The press release on the filing of the suit is here.  The complaint itself can be found here.  The following are some excerpts from the complaint:




The Named Plaintiffs bring this action pursuant to 42 U.S.C. § 1983 on behalf of themselves and the Plaintiff Class, seeking declaratory and injunction relief for the violation of Plaintiffs’ rights under the Fourteenth Amendment to the United States Constitution caused by the exclusion of same-sex couples from the freedom to marry and from recognition of the marriages some Plaintiffs have entered into in other jurisdictions under the law of the Commonwealth of Virginia (“Commonwealth” or “Virginia”).

Marriage plays a unique role in society as the universally recognized and celebrated hallmark of a couple’s commitment to build family life together.   It confers upon couples a dignity and status of immense import.  Plaintiffs have formed committed, enduring bonds equally worthy of the respect afforded by the Commonwealth to different - sex couples through marriage. Yet, the Commonwealth, without any adequate justification, has enacted an unprecedented series of statutory and constitutional amendments to single out lesbian and gay Virginians by excluding them from the freedom to marry, or by refusing to recognize their existing marriages from other jurisdictions, based solely on their sexual orientation and their sex.

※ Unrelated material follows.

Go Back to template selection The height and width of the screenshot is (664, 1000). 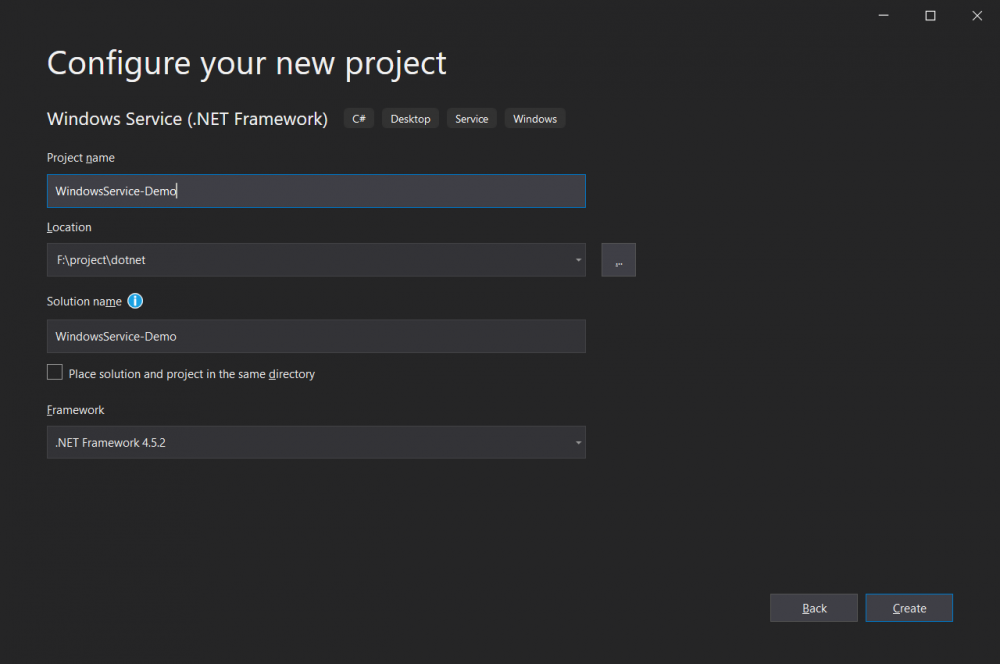point(813,607)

The marriage ban inflicts serious and irreparable harms upon same sex couples and their children.   Joanne Harris and Jessica Duff are unmarried, and wish to marry for the same reasons as different - sex couples to publicly declare their love and commitment before their family, friends, and community, and to give one another and their son J. H. D. the security and protections that only marriage provides.   Christy Berghoff and Victoria Kidd have married in another jurisdiction, but are treated as legal strangers in the state they call home a painful invalidation of their relationship that also deprives them and their daughter L. B. K. of  the protections that a legally recognized marriage most securely provides.

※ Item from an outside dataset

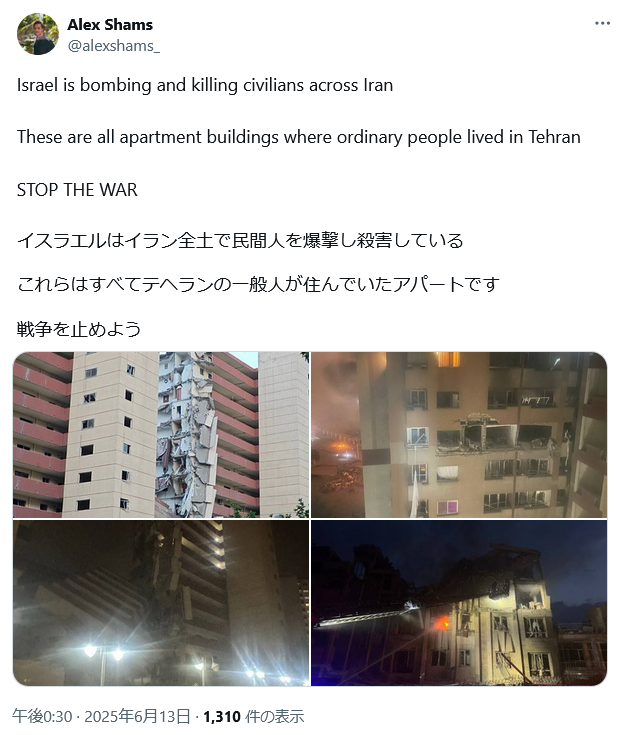The height and width of the screenshot is (735, 632).
Task: Click the Japanese line 戦争を止めよう
Action: (x=79, y=329)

[T]he Commonwealth’s exclusion of  same - sex couples from marriage and refusal to recognize their valid marriages from other jurisdictions and Defendants’ enforcement of the marriage ban violate the due process and equal protection guarantees of the Fourteenth Amendment to the United States Constitution.

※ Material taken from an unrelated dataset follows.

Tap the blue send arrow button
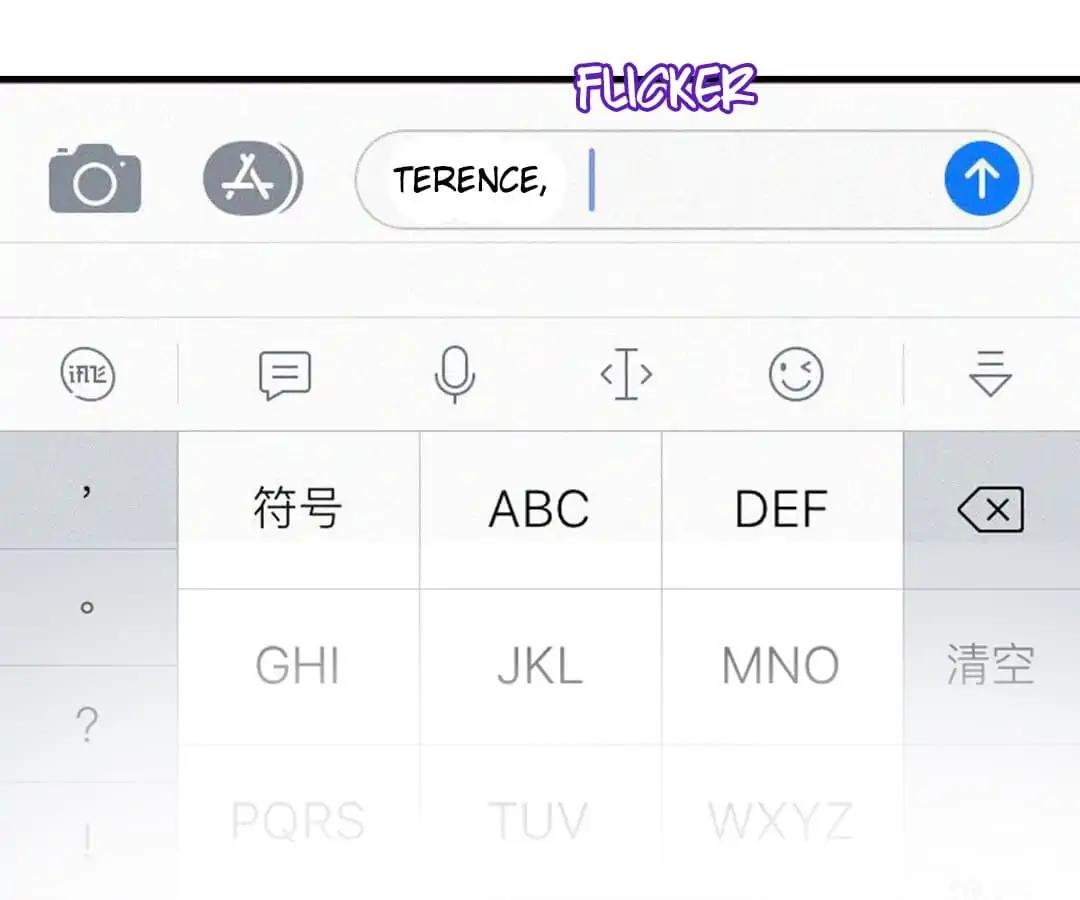1080x900 pixels. (x=982, y=178)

As the Supreme Court has made clear, the law cannot, directly or indirectly, give effect to private biases.   Liberty and equality, not moral disapproval, must be the guiding framework for a state’s treatment of its citizens.

Excluding same - sex couples from marriage does nothing to protect or enhance the rights of different - sex couples. Different - sex spouses will continue to enjoy the same rights and status conferred by marriage regardless of whether same - sex couples may marry, unimpaired by the acknowledgment that this freedom belongs equally to lesbians and gay men.

The Commonwealth’s interest in child welfare is affirmatively harmed rather than furthered by the exclusion of same - sex couples from marriage. That exclusion injures same - sex couples’ children without offering any conceivable benefit to other children.  . . . Other courts have found, after trials involving expert testimony, that there is no rational basis for favoring parenting by heterosexual couples over gay and lesbian couples.